Het is in het belang van de instandhouding van een afdoende kernvoorraad goedkope en bereikbare woningen, en van het tegengaan van het risico van een gedeelde stad, dat er een gematigder huurbeleid ontstaat. Een van de mogelijkheden hiertoe is een beperking van de mogelijkheden tot huurharmonisatie. Daarbij gaat het om het stellen van een grens waarboven slechts nog sprake kan zijn van huurverhogingen. Ons voorstel gaat er daarbij van uit dat deze grens ligt bij zeventig procent van de maximaal redelijke huurprijs van de individuele woning.

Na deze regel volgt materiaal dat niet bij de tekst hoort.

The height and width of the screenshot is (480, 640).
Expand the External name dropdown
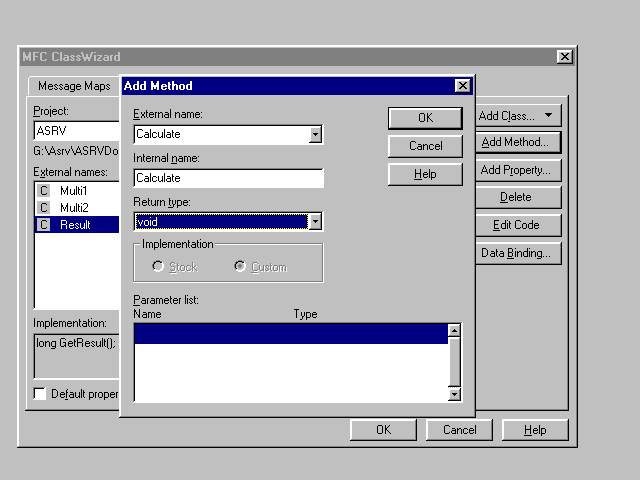coord(315,134)
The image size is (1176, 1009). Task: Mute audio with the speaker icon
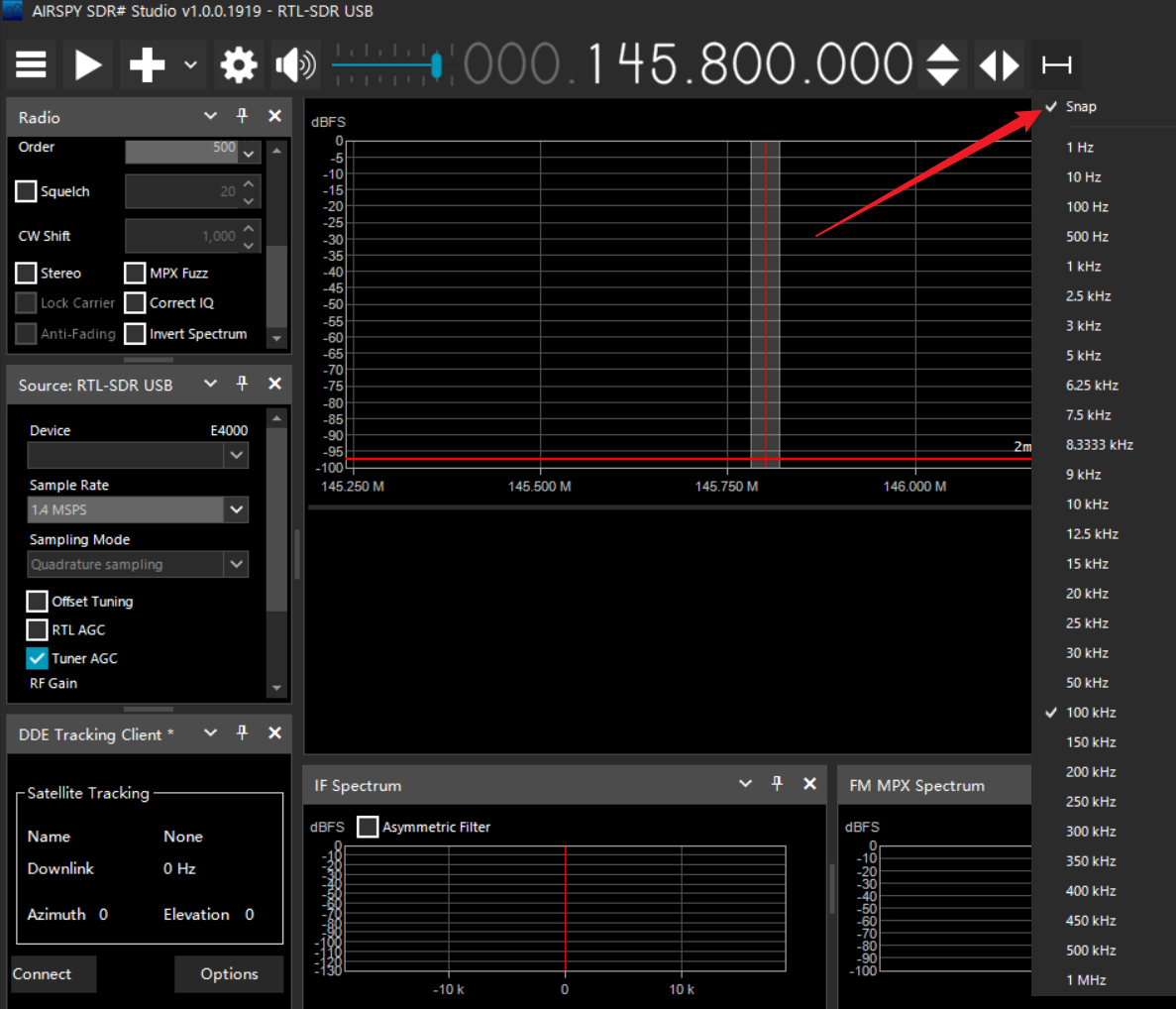click(x=294, y=65)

ARTIKELSGEWIJZE TOELICHTING

Artikel I

Onderdeel A, punt 1

Een termijn van drie maanden is te kort om als huurder het initiatief te kunnen nemen tot een schriftelijk verzoek om uitspraak te doen over de redelijkheid van de overeengekomen huurprijs. Een termijn van zes maanden is redelijker omdat de huurder in een schaarstemarkt vaak genoodzaakt is een woning te accepteren bij gebrek aan andere meer betaalbare woonruimte.

Onderdeel A, punt 2

De huurcommissie doet een uitspraak over de redelijkheid van de huur. Deze wordt als niet redelijk beoordeelt wanneer aan twee voorwaarden is voldaan. De gevraagde huur is hoger dan de huur die de voorgaande bewoner betaalde en de huur van de woning wordt door deze huurverhoging voor het eerst over de grens van 70% van maximaal redelijk getild.

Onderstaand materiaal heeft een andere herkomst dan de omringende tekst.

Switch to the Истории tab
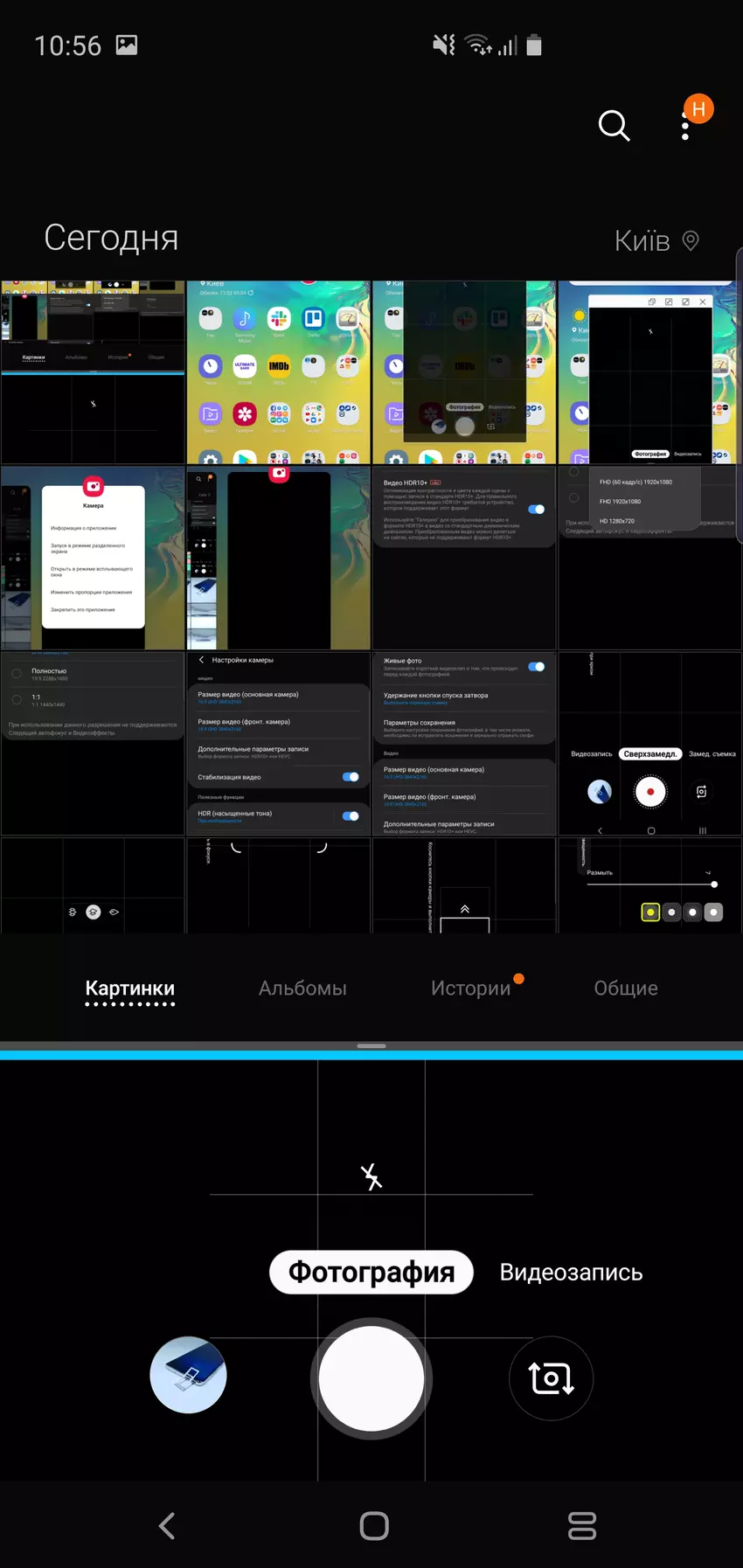743x1568 pixels. coord(470,989)
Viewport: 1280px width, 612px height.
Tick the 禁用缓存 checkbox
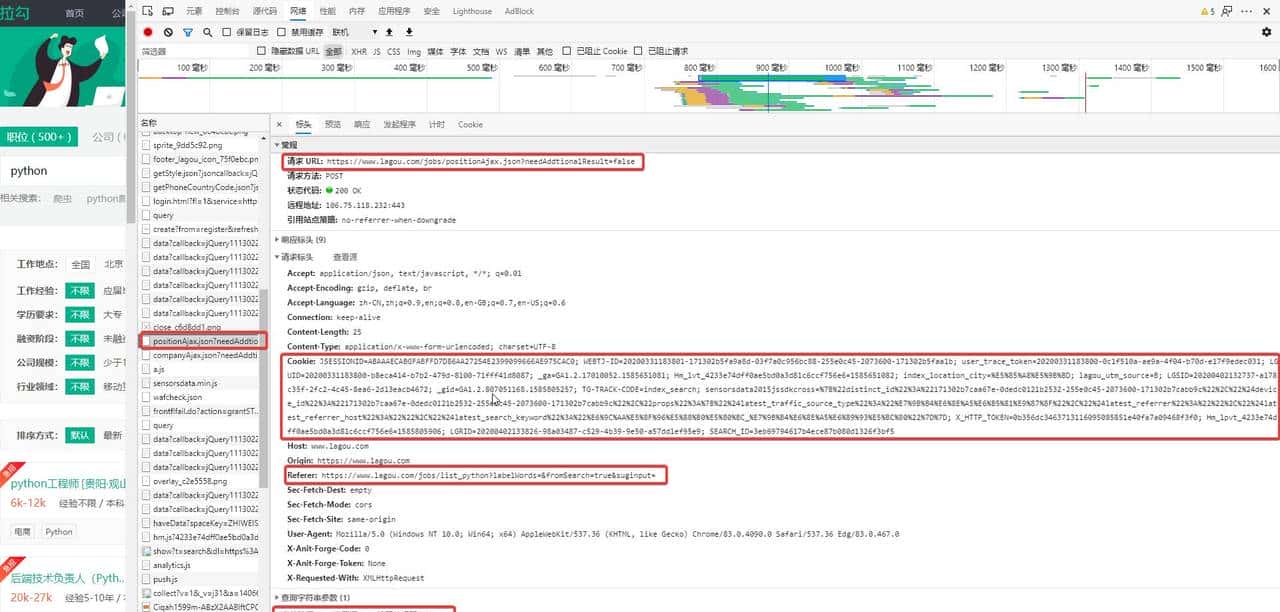point(282,32)
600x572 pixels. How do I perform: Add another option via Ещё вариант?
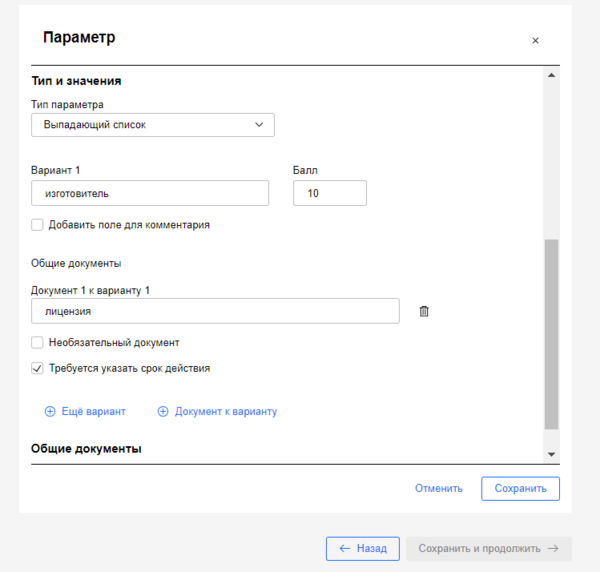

De huur is als vanouds ook onredelijk indien de onderhoudstoestand van de woonruimte daartoe aanleiding geeft.

De huurcommissie is verplicht in haar uitspraak aan te geven welke huur zij redelijk acht.

Op grond van artikel 27, eerste lid, van de Huurprijzenwet woonruimte hebben verhuurder en huurder na de uitspraak van de huurcommissie twee maanden de tijd om de kantonrechter te verzoeken de huurprijs vast te stellen. Indien van deze mogelijkheid geen gebruik wordt gemaakt geldt de huur zoals deze door de huurcommissie in haar uitspraak is vermeld.

Onderdeel B

Het nieuwe artikel 17a strekt ertoe de verhuurder te verplichten aan de nieuwe huurder een opgave te verstrekken van de oude huurprijs. Deze verplichting is noodzakelijk om de nieuwe huurder in de gelegenheid te stellen de overeengekomen huurprijs op redelijkheid te beoordelen. Komt de verhuurder deze verplichting niet of niet volledig na, dan moet de huurcommissie – indien er een artikel 17-procedure wordt gestart – als redelijke huurprijs uitspreken 70 % van de maximaal redelijke huurprijsgrens.

Onderdeel C

De wijziging van artikel 28, eerste lid, strekt ertoe dat de kantonrechter op een verzoek van de huurder of verhuurder om de huurprijs vast te stellen tevens beschikt met inachtneming van het bepaalde bij of krachtens de artikelen 17, tweede lid, tweede volzin, en 17a, tweede lid.

Artikel II

Door de wijziging van artikel 29, eerste lid, van de Wet op de huurcommissies wordt de huurder verplicht inzage te verschaffen in en afschrift te laten nemen van bescheiden die de huurcommissie nodig heeft om een uitspraak te kunnen doen. Hiermee kan de huurcommissie de oude huurprijs controleren indien de huurcommissie de juistheid van de verstrekte gegevens betwijfelt.

Artikel III

Dit artikel bevat een overgangsbepaling: eerbiedigende werking voor overeenkomsten van huur en verhuur die voor het tijdstip van inwerkingtreding van de wet zijn tot stand gekomen.